Alors que Vancouver se prépare à accueillir les JO d’hiver en 2010, le Downtown Eastside continue d’être ravagé par l’héroïne. À Montréal, le ministre de la santé du fédéral, Tony Clement, s’était demandé, devant l’Association médicale canadienne, s’il était éthique que des professionnels de la santé appuient l’administration de drogues : « Est-ce éthique, pour des professionnels de la santé, de soutenir l’administration de drogues? Dans tout autre contexte médical, ce serait considéré comme un manque flagrant de professionnalisme » ? Et ce ministre de la santé, qui joue pleinement son rôle de redresseur de la morale au sein de la profession médicale canadienne et québécoise, est allé jusqu’à déclarer : « Nous devons faire davantage pour rejoindre nos fils et nos filles qui font des surdoses. Ils ont besoin de notre compassion et de notre intervention, pas simplement d’aide pour se piquer ».
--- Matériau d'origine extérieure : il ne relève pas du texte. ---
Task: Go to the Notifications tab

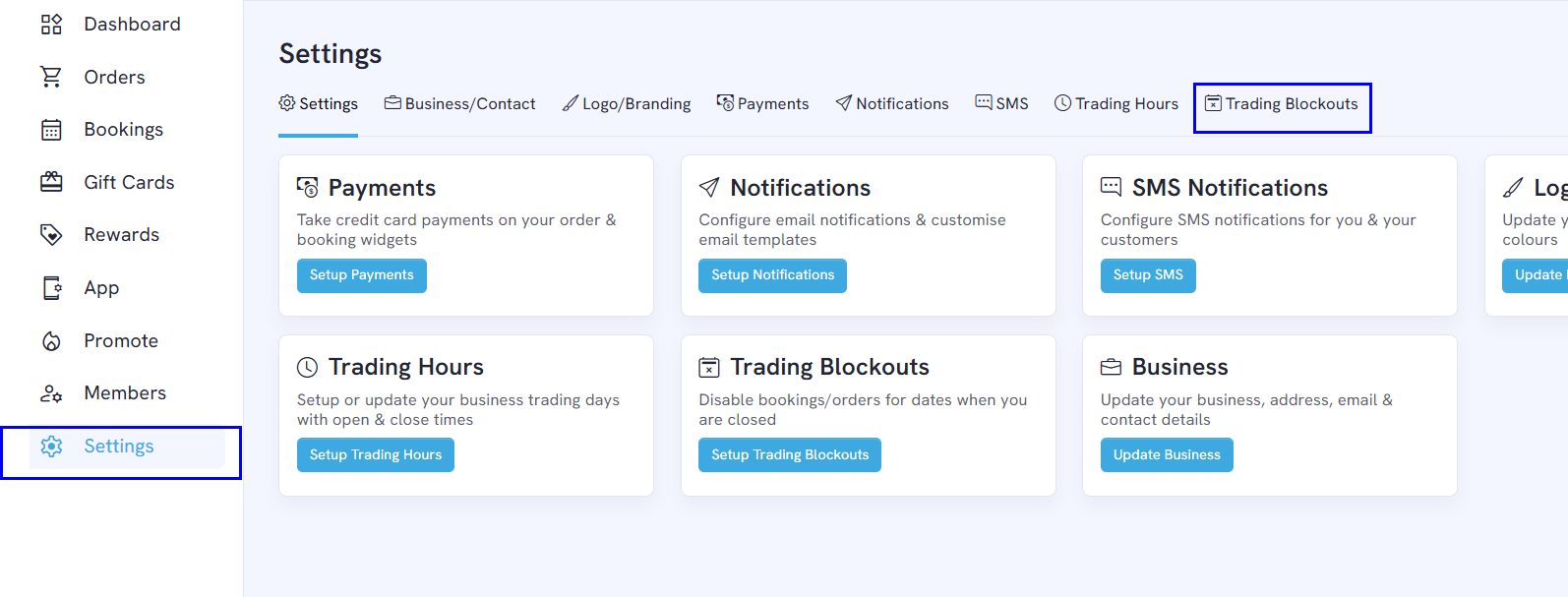Action: 892,104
Qu’importe au ministre Clement que le Downtown Eastside de Vancouver soit dans un état de délabrement indescriptible, où s’y côtoient junkies, prostituées, itinérants et personnes souffrant de troubles mentaux ? Seule la morale de la droite chrétienne conservatrice de l’Ouest canadien compte. Et l’importer vers l’Est est fondamental aux yeux des conservateurs. L’idéologie conservatrice a préséance sur toute politique de la santé au Canada.

À propos, où diable se cachait Stéphane Dion pendant ce débat ?
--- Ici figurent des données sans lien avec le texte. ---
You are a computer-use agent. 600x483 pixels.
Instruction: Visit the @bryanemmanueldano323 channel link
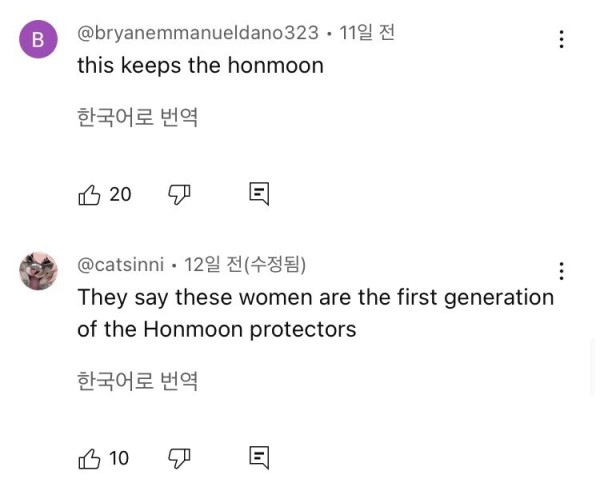click(x=198, y=33)
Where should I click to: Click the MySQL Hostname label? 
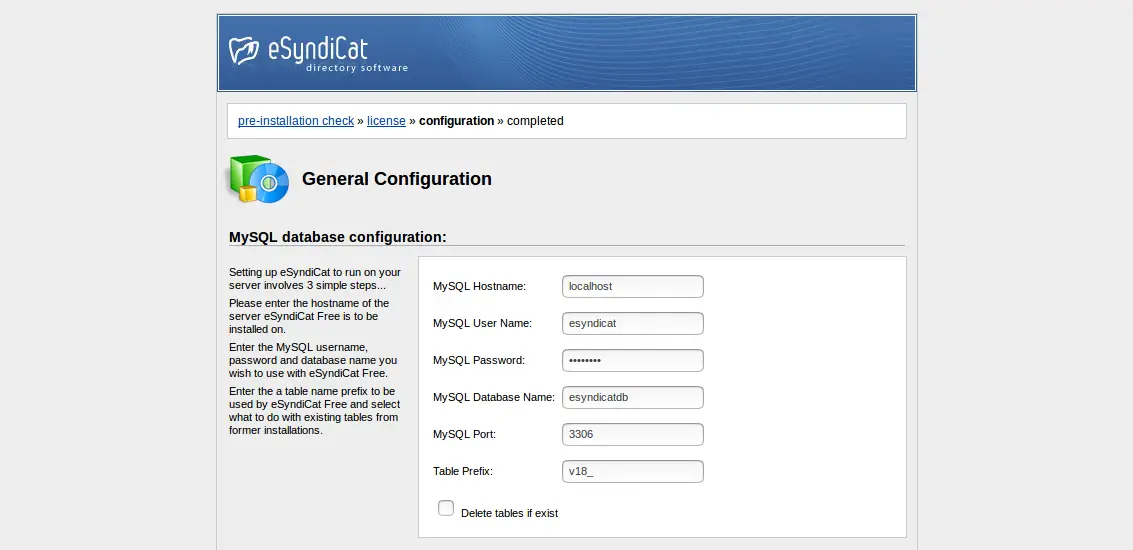480,286
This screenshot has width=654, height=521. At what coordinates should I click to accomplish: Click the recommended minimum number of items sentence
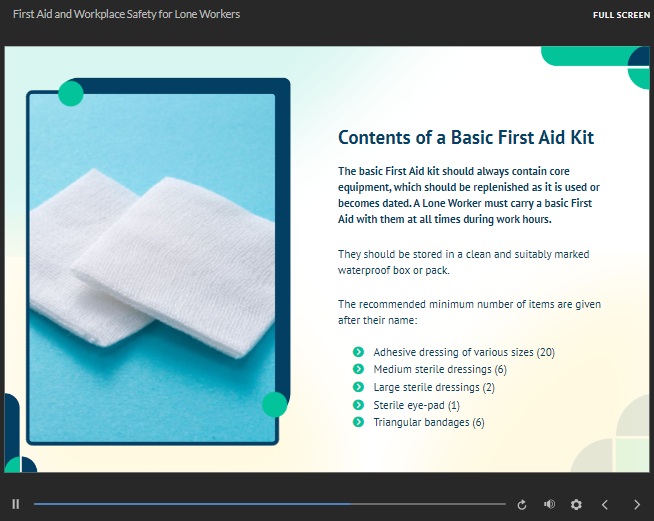pos(469,311)
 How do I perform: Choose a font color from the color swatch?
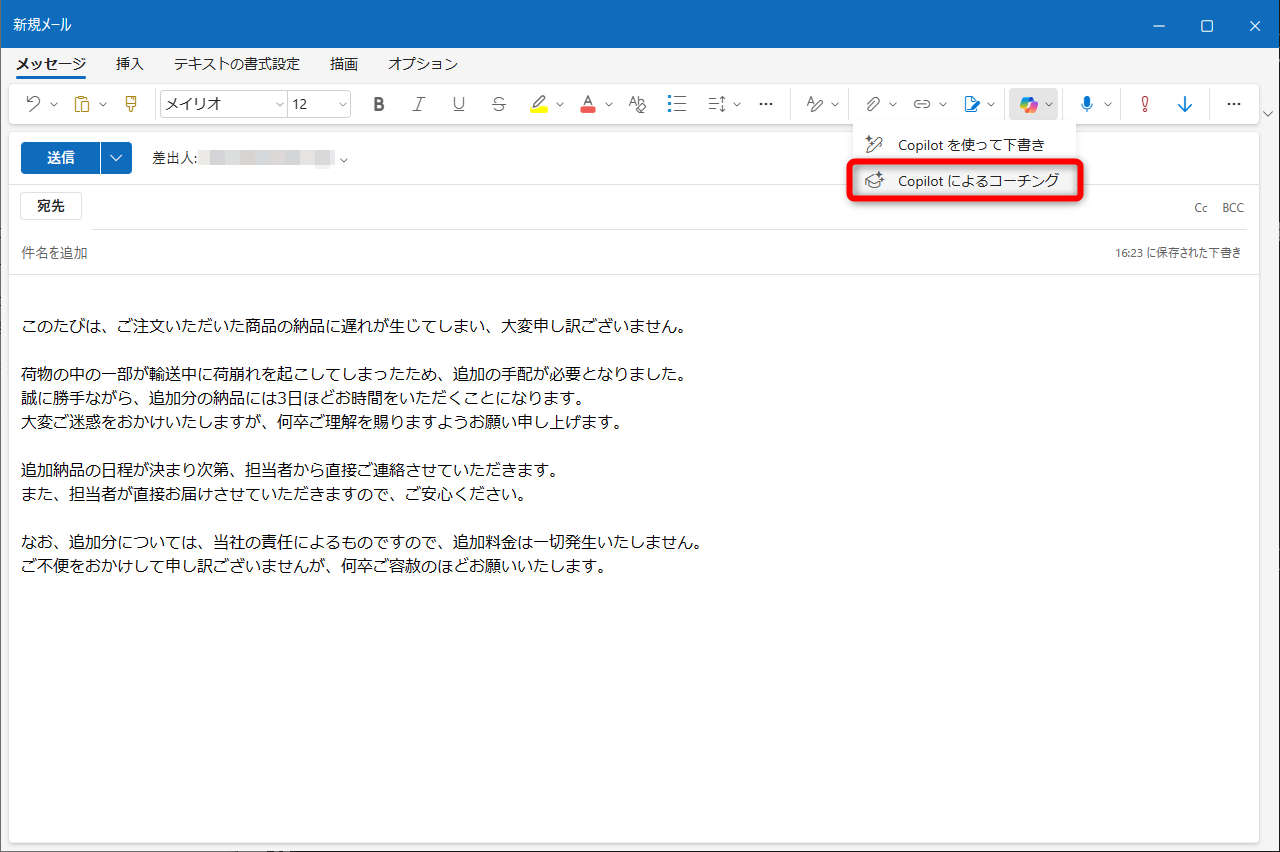[587, 103]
Hélène Buzetti du quotidien Le Devoir rapporte que les conservateurs en ont remis une couche sur leur intolérance face aux drogues : « ils ont distribué des dépliants décapants révélant encore un peu plus leur tolérance zéro envers les stupéfiants. On y voit au recto une seringue abandonnée dans un parc où un enfant joue au soccer. « Sécuritaire? », est-il demandé. Au verso, coincée entre l’image avenante d’une médecin et celle, glauque, d’une porte de prison, la rhétorique répressive est déclinée : « Les drogués et les revendeurs de drogue n’ont pas leur place près des enfants et des familles. Leur place est la désintox ou la prison », est-il écrit. Le gouvernement conservateur s’engage à prendre trois mesures pour remédier au problème, notamment de « garder les drogués dans les centres de désintoxication et les chasser de nos rues ».
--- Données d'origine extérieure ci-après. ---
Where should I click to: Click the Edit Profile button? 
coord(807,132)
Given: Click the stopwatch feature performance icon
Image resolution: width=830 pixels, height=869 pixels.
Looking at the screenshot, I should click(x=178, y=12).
Sur un autre plan, Nathalie Petrowski pose une question pertinente dans sa chronique du samedi 30 août : « Comment convaincre le public que les coupes en culture le concernent. Si jamais quelqu’un a la réponse, qu’il la fasse savoir au plus tôt, sinon les conservateurs vont battre les artistes 1 à 0. Et cela avant même le déclenchement des élections ».